The second part of our quick meal, the acai, was not as good as I had yesterday (I thought) but! There is a reason for this, what I had was the more touristy version, fuller of fillers to disguise the real flavour meaning more icey like a slushy and a lot more sugar (let’s face it, sugar can make anything taste good). I am not saying that today’s more traditional and local version was bad just that it was different and more “true”.  Photos:

Tom at the juice bar.

Cyanide soup.

From the small restaurant place we headed over to a small park where we had a rather weird fruit, it was very sour and slimey but it was well worth it to say I did it, at the park we also had Tom’s favourite juice, the cocoa plant (I believe that’s where it came from) juice just like what we had in solid (slime) form earlier in the day. The juice was weird, yes, but also a new taste which wasn’t that bad at all! Once we’d finished our quick pit stop of mystery juice and fruit we headed around the corner to our last place, the dinner place. 

There we had (suffice to say more beer) and a barrage of very tasty traditional Brazilian snacks that could be sold on the street (street food = entree/starter) etc.  First, we had a deep fried (empanada like) beef and pumpkin, pastry wrapped dish; shrimp and sweet potato (I believe) crumbed, deep-fried dish, a longer style of what we had earlier in the day and finally (in the entrees) a halloumi type cheese with a tapioca sweet and tasty sauce, all of these dishes were very tasty. 

Next were the mains, we had a lot of rice dishes, some were mixed with the same type of cheese, tomato, bell peppers and refried (or black, again sadly can’t remember) beans, beef dishes with the marioc plant again, this time in the form of chips, and then the seafood dishes.

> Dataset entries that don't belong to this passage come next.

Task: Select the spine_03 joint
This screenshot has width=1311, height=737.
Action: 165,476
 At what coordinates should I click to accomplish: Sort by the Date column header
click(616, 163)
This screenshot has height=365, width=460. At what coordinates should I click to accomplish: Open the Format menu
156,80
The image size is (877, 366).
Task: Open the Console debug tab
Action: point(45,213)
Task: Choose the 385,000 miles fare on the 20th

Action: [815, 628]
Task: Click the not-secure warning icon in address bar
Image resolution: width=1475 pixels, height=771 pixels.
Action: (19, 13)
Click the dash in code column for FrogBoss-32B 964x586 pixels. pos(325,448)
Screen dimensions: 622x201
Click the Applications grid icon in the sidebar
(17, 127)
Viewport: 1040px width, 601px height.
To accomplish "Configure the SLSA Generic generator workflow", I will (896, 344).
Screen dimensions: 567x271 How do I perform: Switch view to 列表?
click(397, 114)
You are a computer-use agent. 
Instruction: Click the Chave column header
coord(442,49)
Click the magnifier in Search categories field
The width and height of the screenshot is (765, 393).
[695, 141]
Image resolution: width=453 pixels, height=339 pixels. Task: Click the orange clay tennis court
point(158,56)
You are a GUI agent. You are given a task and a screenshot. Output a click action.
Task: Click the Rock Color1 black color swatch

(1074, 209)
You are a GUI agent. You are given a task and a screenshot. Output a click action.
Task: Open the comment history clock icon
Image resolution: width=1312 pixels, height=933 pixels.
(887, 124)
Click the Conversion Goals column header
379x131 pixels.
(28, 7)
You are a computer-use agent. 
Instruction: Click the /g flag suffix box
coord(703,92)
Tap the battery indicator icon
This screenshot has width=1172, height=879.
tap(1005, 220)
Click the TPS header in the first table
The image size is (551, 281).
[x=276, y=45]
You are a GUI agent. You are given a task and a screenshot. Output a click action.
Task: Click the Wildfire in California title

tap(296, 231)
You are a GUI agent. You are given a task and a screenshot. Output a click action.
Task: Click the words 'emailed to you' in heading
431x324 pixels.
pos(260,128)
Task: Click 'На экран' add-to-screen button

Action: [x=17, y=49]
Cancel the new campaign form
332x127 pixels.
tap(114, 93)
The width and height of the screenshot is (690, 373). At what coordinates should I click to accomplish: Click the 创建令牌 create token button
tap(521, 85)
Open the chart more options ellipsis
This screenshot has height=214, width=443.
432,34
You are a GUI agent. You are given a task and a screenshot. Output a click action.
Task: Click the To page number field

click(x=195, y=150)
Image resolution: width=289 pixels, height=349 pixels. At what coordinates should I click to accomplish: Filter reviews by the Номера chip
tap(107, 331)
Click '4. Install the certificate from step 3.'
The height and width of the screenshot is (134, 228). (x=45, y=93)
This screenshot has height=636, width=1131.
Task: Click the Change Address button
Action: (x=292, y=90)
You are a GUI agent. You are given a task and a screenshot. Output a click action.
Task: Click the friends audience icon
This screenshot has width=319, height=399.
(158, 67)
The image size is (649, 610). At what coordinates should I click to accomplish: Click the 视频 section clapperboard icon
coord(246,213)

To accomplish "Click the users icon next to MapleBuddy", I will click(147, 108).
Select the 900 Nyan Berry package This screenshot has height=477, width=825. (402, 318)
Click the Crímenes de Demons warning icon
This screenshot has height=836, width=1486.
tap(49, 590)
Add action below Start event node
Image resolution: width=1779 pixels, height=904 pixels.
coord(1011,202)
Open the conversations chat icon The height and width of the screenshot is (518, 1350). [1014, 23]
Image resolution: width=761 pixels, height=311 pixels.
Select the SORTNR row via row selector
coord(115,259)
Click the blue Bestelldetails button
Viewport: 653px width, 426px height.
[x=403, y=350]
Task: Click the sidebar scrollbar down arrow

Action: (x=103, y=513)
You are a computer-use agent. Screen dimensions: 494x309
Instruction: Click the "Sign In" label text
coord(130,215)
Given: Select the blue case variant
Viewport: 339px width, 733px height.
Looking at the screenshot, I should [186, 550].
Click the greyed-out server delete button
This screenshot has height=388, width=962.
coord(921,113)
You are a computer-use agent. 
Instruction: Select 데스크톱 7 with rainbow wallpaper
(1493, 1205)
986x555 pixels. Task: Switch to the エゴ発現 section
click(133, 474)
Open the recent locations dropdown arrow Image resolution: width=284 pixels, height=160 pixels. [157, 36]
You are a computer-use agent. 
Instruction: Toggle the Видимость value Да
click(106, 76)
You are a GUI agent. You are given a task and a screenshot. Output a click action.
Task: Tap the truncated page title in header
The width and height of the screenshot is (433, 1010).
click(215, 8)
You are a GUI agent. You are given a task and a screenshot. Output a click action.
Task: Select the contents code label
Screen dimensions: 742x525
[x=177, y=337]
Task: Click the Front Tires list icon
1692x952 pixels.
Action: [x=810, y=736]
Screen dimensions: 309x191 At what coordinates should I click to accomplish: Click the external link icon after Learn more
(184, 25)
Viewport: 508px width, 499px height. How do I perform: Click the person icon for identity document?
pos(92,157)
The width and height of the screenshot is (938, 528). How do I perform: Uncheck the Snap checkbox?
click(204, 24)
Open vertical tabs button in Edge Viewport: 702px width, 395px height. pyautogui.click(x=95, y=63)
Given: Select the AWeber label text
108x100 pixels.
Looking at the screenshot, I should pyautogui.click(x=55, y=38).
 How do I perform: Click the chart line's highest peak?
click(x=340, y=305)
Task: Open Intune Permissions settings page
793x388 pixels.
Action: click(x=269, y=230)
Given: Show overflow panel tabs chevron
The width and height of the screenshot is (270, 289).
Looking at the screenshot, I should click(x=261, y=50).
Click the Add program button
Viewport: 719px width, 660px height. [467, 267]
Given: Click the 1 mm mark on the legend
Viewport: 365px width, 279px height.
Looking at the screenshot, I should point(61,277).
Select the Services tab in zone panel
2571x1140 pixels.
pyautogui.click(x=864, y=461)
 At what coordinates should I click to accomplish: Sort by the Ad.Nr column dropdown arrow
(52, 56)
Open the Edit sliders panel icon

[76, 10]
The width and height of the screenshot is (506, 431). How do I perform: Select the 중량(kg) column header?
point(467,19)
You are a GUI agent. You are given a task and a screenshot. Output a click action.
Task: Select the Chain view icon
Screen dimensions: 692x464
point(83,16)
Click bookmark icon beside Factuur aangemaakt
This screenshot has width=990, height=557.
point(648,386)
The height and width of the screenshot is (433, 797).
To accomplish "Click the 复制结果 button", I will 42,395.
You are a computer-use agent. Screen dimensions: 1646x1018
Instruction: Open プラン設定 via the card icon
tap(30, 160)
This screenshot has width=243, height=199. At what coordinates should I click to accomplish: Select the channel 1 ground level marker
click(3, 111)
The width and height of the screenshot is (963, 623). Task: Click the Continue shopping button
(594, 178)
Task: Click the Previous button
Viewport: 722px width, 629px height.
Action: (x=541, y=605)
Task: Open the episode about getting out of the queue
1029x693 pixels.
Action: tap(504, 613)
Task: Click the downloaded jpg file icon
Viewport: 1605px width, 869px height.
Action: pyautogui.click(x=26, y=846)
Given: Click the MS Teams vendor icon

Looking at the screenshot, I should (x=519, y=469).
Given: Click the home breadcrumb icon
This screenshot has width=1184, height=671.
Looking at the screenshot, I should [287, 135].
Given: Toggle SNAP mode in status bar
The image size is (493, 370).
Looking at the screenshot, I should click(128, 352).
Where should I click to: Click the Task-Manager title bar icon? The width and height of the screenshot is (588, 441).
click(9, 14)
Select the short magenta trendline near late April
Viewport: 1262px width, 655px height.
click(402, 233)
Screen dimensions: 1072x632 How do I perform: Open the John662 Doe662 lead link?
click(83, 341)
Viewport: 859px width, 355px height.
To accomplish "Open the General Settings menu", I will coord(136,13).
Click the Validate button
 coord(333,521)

A sort of curry (as in a lot of the “gravy”) dish with prawns (generally can have any type of fish meat depending on where you have it) and then a Shepard’s pie type dish with sweet potato puree (mashed sweet potato) with melted cheese to top it off, and prawns on the bottom. 

Finally, for desserts was a very rich, small chocolate cake which we only needed a quarter of and finally-finally a parting gift from Tom, a chocolate with dulce-de-lece, chocolate (of course) and a jelly type version of one of the fruits we’d had earlier in the day at its centre (wasn’t to my taste but hey, it was to the others’).


Fruit taste testing.

Juice taste testing.

Starters.

More starters.

Mains.

Once dinner had finished we left the restaurant happily stuffed (in other words full), Tom helped us wave down a taxi and helped again with the directions, we got back to the hotel and here I am, tomorrow we had a Favela tour booked but thought better of it so instead for our final day here in Rio de Janeiro we head to the beach! I must say, I found today’s tour much better than yesterday’s. Yesterday’s tour was good, no doubt about it, but…. That tour was to see the sights and get our bearings which is good if you only have a day, today’s tour was great! It gave us an opportunity to take a tour lead by a writer for Lonely Planet, experience what the locals eat and have a great time doing it. Our guide, Tom, was great, spoke Portuguese fluently and English, had a good sense of humour and it felt like we were being shown around town by a local. I would definitely, without a doubt, recommend this tour for anyone who is coming or is in Rio. Fantastic! Anyway, tomorrow like I said is a beach, can’t wait. But until then, goodbye.